The plan, when drafted, will need to be reviewed and approved by senior management, who will have to agree with the assumptions on which it is based. The cooperation required from other sections will also need to be agreed to by senior management. It (the plan) will be a stepbystep approach for providing a smooth, quick restoration of services. Addressed will be interruptions ranging from short term to long term.
The detail of the plan will be such as to keep decision making to a minimum (i.e. who does what, when, and how).
The major portion of the plan will involve a significant contribution from the Data Processing area, but the total planning process must start and end in the senior management area.
Support for the plan from the appropriate levels is essential to ensure the production of and ongoing maintenance of the plan.
The first item to consider in the contingency plan is its coordination with the emergency preparedness plan and date security function. They must be considered in context of the risks and costs that are acceptable to management.
To this end we must define the objectives of a contingency and disaster plan:
Keep the bank solvent.
- Define who does what and how.
Keep the amount of decision making at a minimum in the event of a disaster. The issues that must be resolved and documented should include:
- What applications must be processed?
- What are employee responsibilities?
- What equipment is needed to process applications? - What supplies are required to support applications? - What will be relocated after a disaster?
- What will be done about unprocessed work?
- User instructions?
Establishment of the
Contingency Planning Function
Developing the plan will require time, patience and a firm commitment from all levels of management. In the context of this paper I have allowed that senior management are fully aware of the exposures in the current computer dependent environment, and that full support for the project will be forthcoming. Management's primary role is acceptance of the need for contingency planning, selection of an appropriate place for the contingency planing function, and recognition of the benefits that can be expected from establishing a contingency plan.

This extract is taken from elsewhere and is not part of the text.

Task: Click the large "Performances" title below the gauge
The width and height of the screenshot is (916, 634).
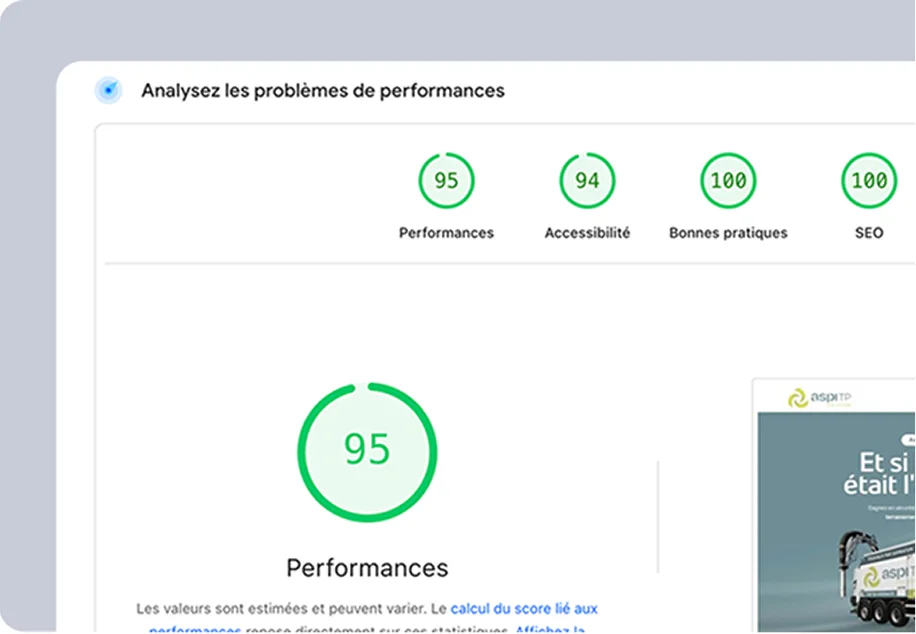Action: [367, 568]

The first step is the issuing of a statement of policy, which will indicate managements commitment. Such a policy statement might be 'Each operating and staff function is responsible for the computer based data collection, and processing system on which Bank operations depend. Since these systems exist for the bank functions which they support, the managers of these operations must understand that the continuity of these systems is of greater importance to them than it is to data processing management.'
The policy statement should be used as a model for senior management in defining its expectations and support. To ensure that the expectations are being met, a steering committee with representatives from all areas should be formed. The committee should make recommendations to management and provide guidance on policy matters.

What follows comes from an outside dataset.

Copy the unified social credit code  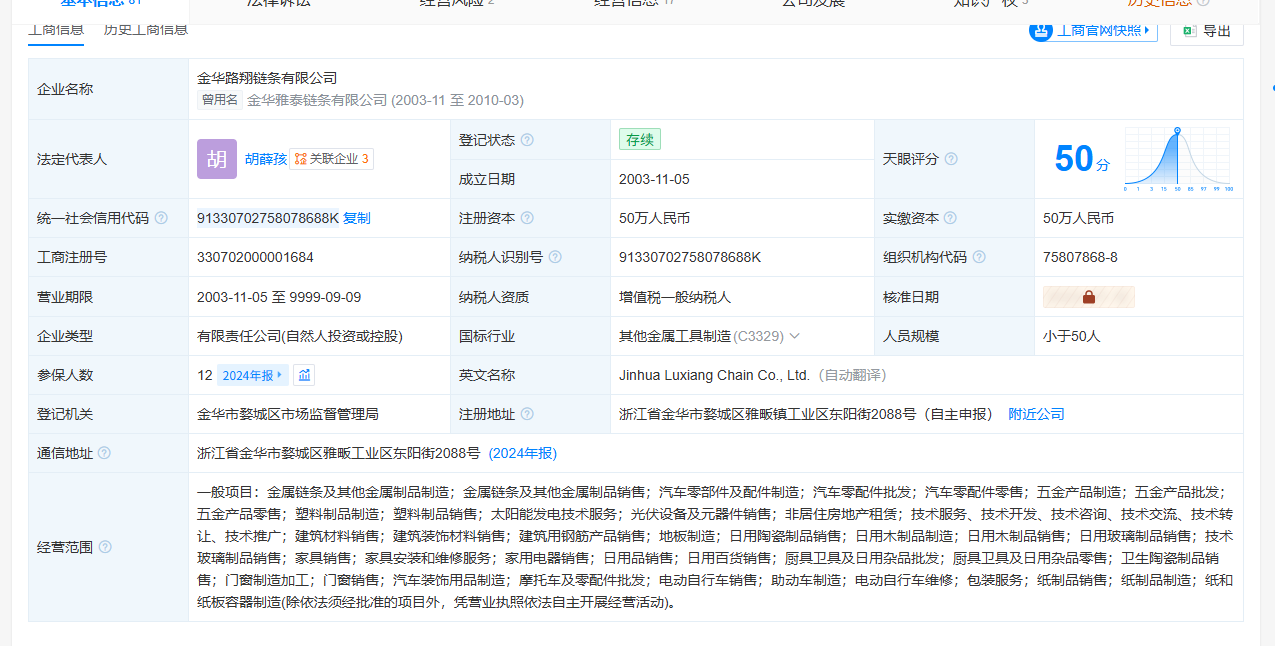(x=357, y=218)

The contingency planning function may be established with a team leader and a small group of assistants. Once the plan is established, the team leader may become a contingency planning coordinator reporting to data processing management. It should be noted that continuing management involvement will be needed to keep the plan current, and workable.
the Contingency Plan.
A contingency plan cannot be effectively developed by one person. The coordinator must have a dependable team and the support of the executive if the plan is to be successful. To assist with this, the team members must be educated about contingency planning. It must be emphasized that in the event of a disaster that 'business as usual' will not happen. The Bank is going to lose time and money during the recovery, the aim of the contingency plan being to minimize the losses.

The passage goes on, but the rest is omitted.